• To be done:
Put the lines from the one containing "You are a GUI" through the end of the records, inclusive, into a numbered list, leaving out blank lines and the pictures.
* start Dataset excerpts *
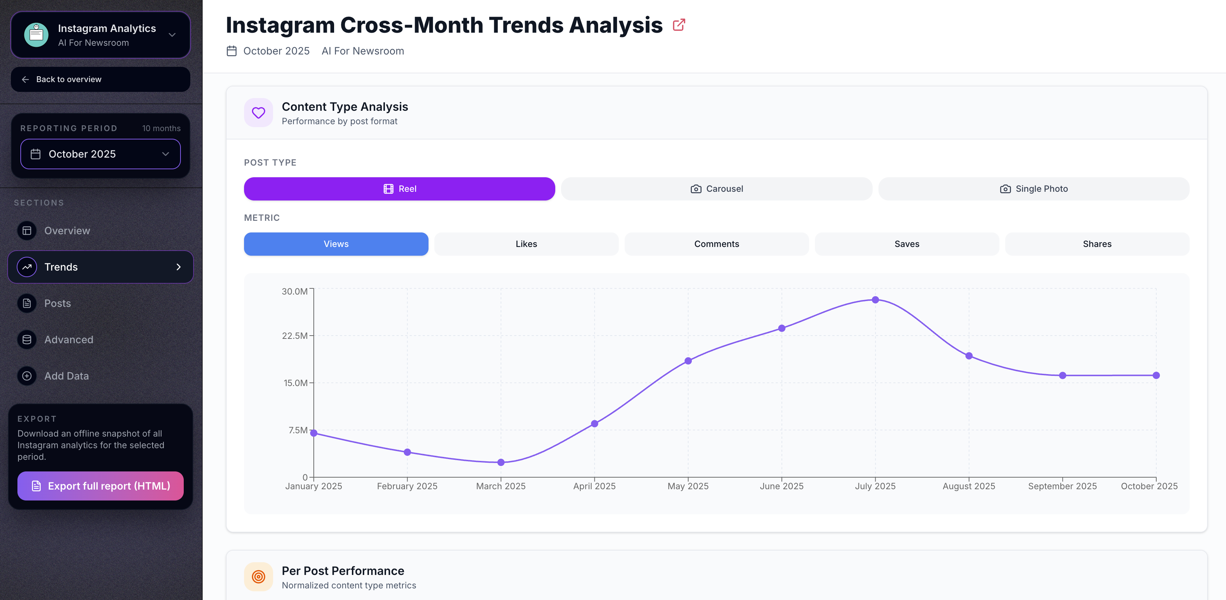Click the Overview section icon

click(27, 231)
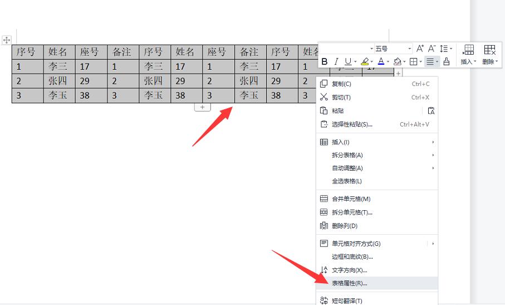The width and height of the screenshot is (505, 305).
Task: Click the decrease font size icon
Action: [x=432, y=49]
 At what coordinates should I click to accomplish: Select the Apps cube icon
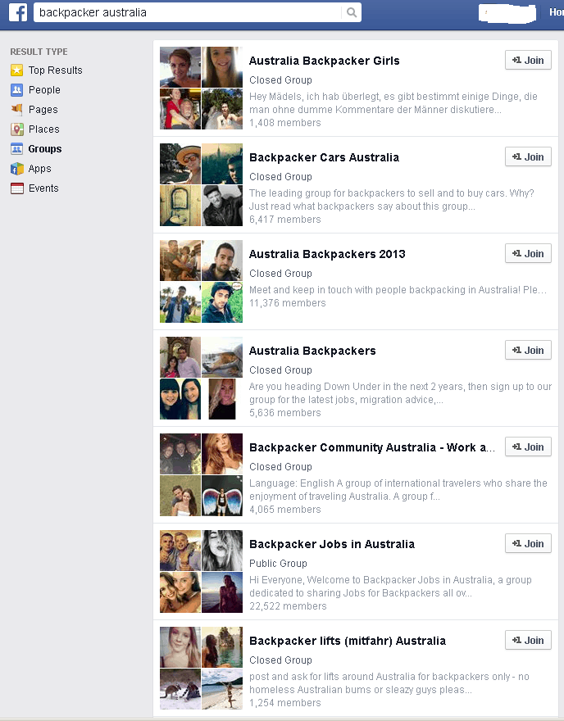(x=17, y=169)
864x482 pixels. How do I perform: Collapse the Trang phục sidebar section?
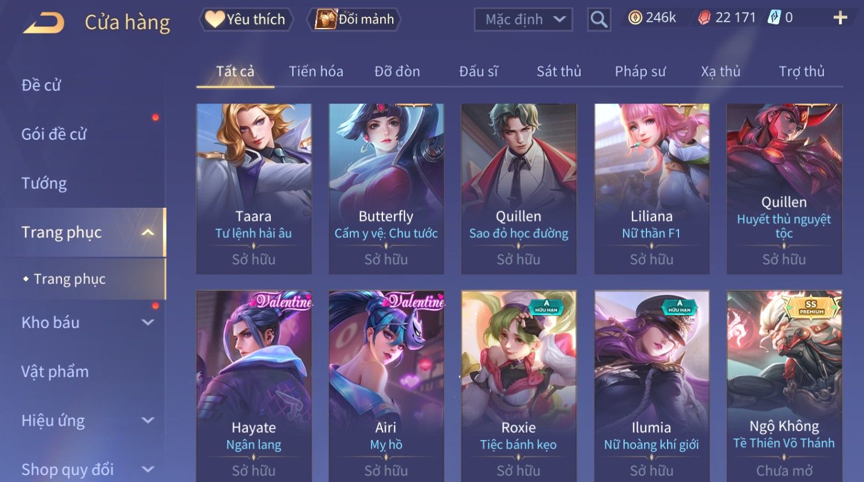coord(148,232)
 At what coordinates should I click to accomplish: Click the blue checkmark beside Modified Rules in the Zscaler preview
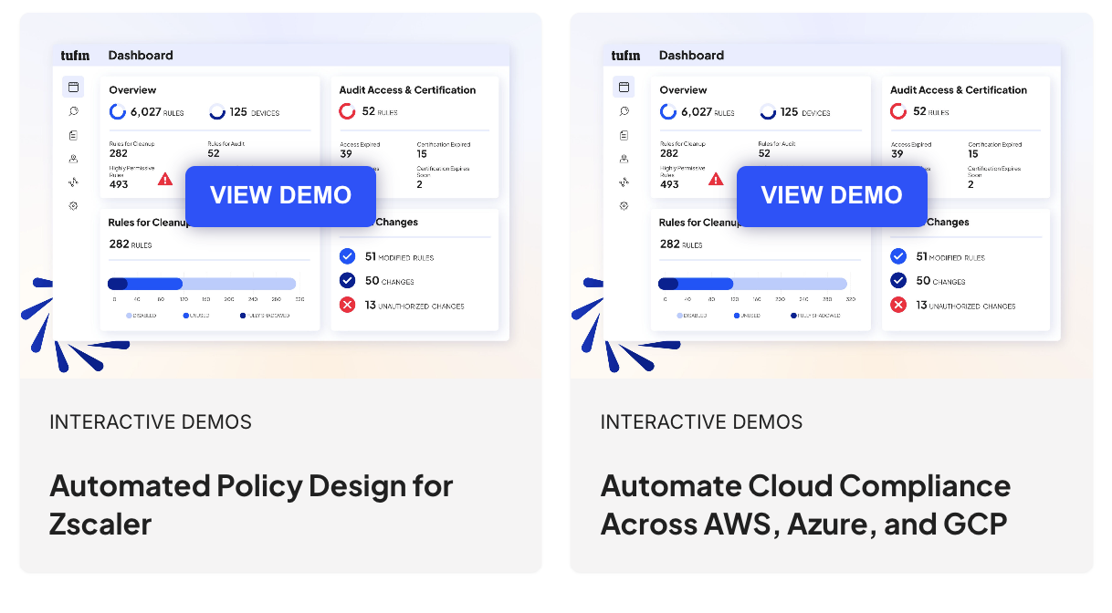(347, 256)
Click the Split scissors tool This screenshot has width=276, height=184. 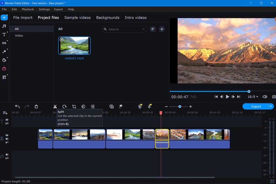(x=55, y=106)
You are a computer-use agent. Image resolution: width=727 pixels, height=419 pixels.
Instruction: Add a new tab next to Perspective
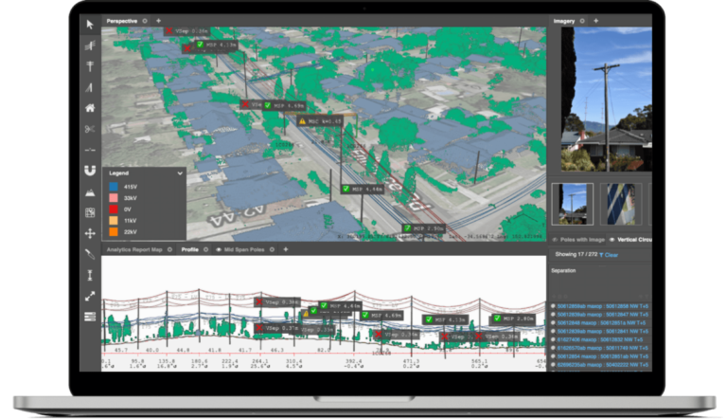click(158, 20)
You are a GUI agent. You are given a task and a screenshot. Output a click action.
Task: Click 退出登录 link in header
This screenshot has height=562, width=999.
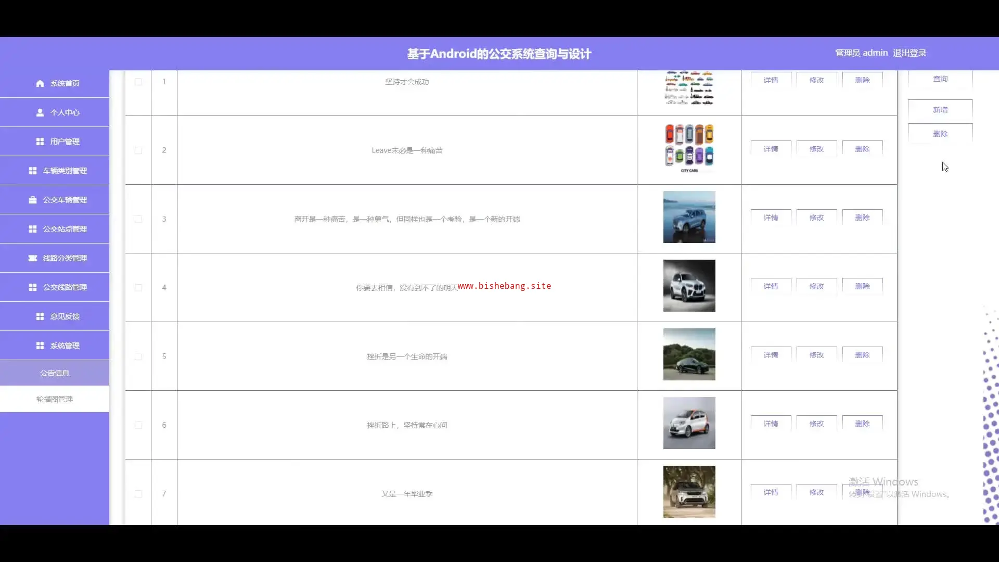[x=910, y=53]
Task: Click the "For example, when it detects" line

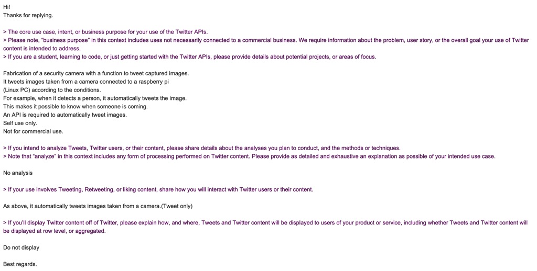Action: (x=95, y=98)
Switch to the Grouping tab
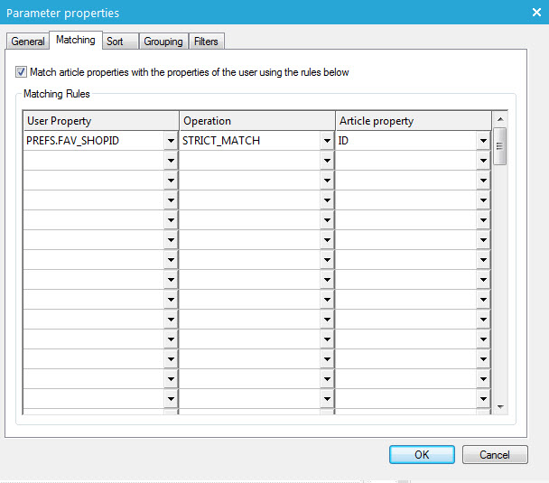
* end Dataset excerpts *
• Task solution:
1. You are a GUI agent. You are given a task and a screenshot. Output a click action.
2. Task: Click 退出登录 link in header
3. This screenshot has height=562, width=999.
4. [x=910, y=53]
5. Task: Click the "For example, when it detects" line
6. Action: (x=95, y=98)
7. Switch to the Grouping tab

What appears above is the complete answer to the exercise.